Enticing the viewer to look beyond the two dimensional canvas ground, Concetto Spaziale, Attese stands at the pinnacle of Fontana’s most revered and instantly recognisable body of work, the tagli. Abolishing the boundary between painting and sculpture, Fontana’s tagli (cuts) are an eloquent and timeless expression of the artist’s Spatialist project, which contended traditional distinctions of space and time and demarcated the possibilities of a fourth dimension. Indeed, Fontana’s liberation of the canvas from the constraints of two-dimensionality was as radical as Pollock’s dramatic handling of pigment; a vigorous and yet distinctly measured artistic expression that beautifully balanced spontaneity and control and dramatically ruptured the centuries-old paradigm of painting on canvas. In Concetto Spaziale, Attese four dark slashes playfully dance across a pristine white surface.  In a spectacular interplay of light and dark the eloquent choreography of cuts achieves a supreme vitality and elegance that appears neither laboriously embellished nor casually unplanned.

It is in this striking contrast between the white of the surface and the darkness of the void, that the tagli reach the height of their expression; the aggressive vigour of the cuts appears in a calmingly pristine no-mans-land, unhinged from conventions of time and space. The choice of white is by no means an eschewal of colour, for in his earlier works Fontana used a plain unpainted canvas ground.  Indeed, Fontana explained that he chose white because it is the “purest, least complicated, most understandable colour," that which most immediately struck the note of "pure simplicity," "pure philosophy," "spatial philosophy," and "cosmic philosophy" to which Fontana more than ever aspired during the last years of his life (Enrico Crispolti, Lucio Fontana, Catalogue Raisonné des Peintures et Environments Spatiaux, Vol. I, Brussels 1974, p. 137). This is perhaps why Fontana chose to use only this combination of white ground and black slash in his installation for the XXXIII Venice Biennale in 1966, for which he won the Grand Prize for painting. Furthermore, it was the extra-dimensionality of these white tagli that Yves Klein whole-heartedly embraced in his exhibition at the Iris Clert Gallery in April 1958. Resonating with Fontana's minimalist language, Klein created an evacuated space, perfectly white in homage to the void.
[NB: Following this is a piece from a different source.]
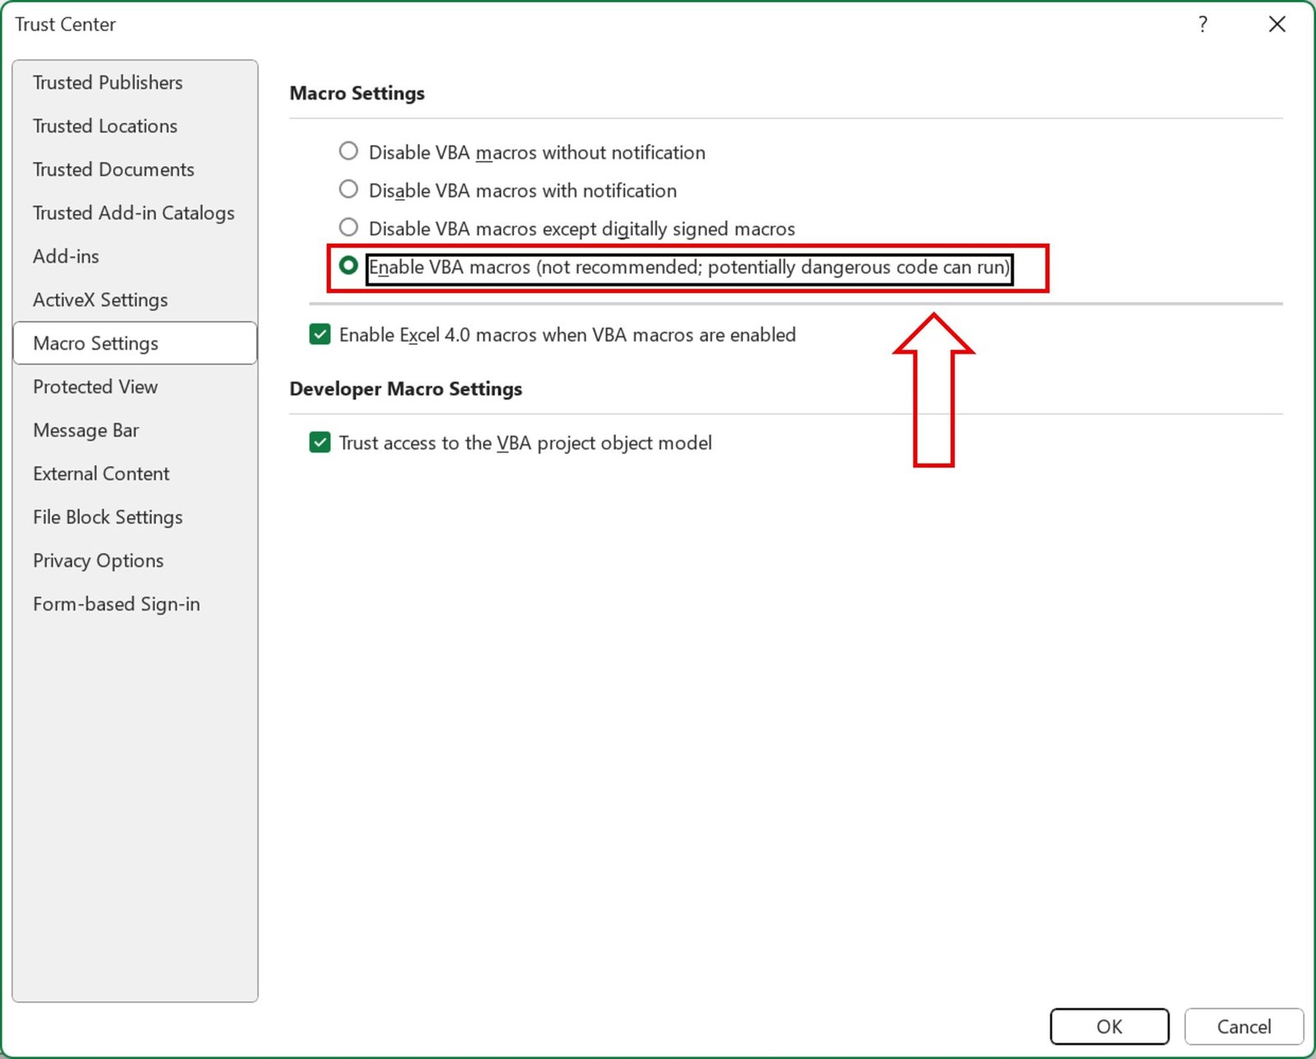Open ActiveX Settings page

coord(100,300)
The deliberate and contemplative use of white has significant connotations beyond its calming purity of spatial dialogue. As Fontana declared in his Manifesto Blanco (White Manifesto) in 1946 and his five formative Spatialist Manifiestos – created between 1946 and 1952 – that art should embrace science and technology. Indeed, the present work was created four years after Yuri Gagarin journeyed into space and four years before Neil Armstrong would first set foot on the moon. Therefore, this whiteness is emblematic of the synthetic, smoothed surfaces indicative of such new technologies, which were quite literally transporting humans into an infinite and weightless space.

Fontana explained that "The discovery of the Cosmos is that of a new dimension, it is the Infinite: thus I pierce this canvas, which is the basis of all arts and I have created an infinite dimension, an x which for me is the basis for all Contemporary Art" (Lucio Fontana quoted in: Exhibition Catalogue, Venice, Peggy Guggenheim Collection (and travelling), Lucio Fontana: Venice/New York, 2006, p. 19). At a time when space travel was looking less like science fiction and more like a tangible reality, the present work finds a means to enter the realm of the immaterial; not so much to define space as to re-define it, to open it up to a boundless array of possibilities. This work has the effect of marking an event, as it crosses the frontier towards a blinding conceptual and aesthetic point of no return: it collapses past, present and future within the slender abyss of each cut.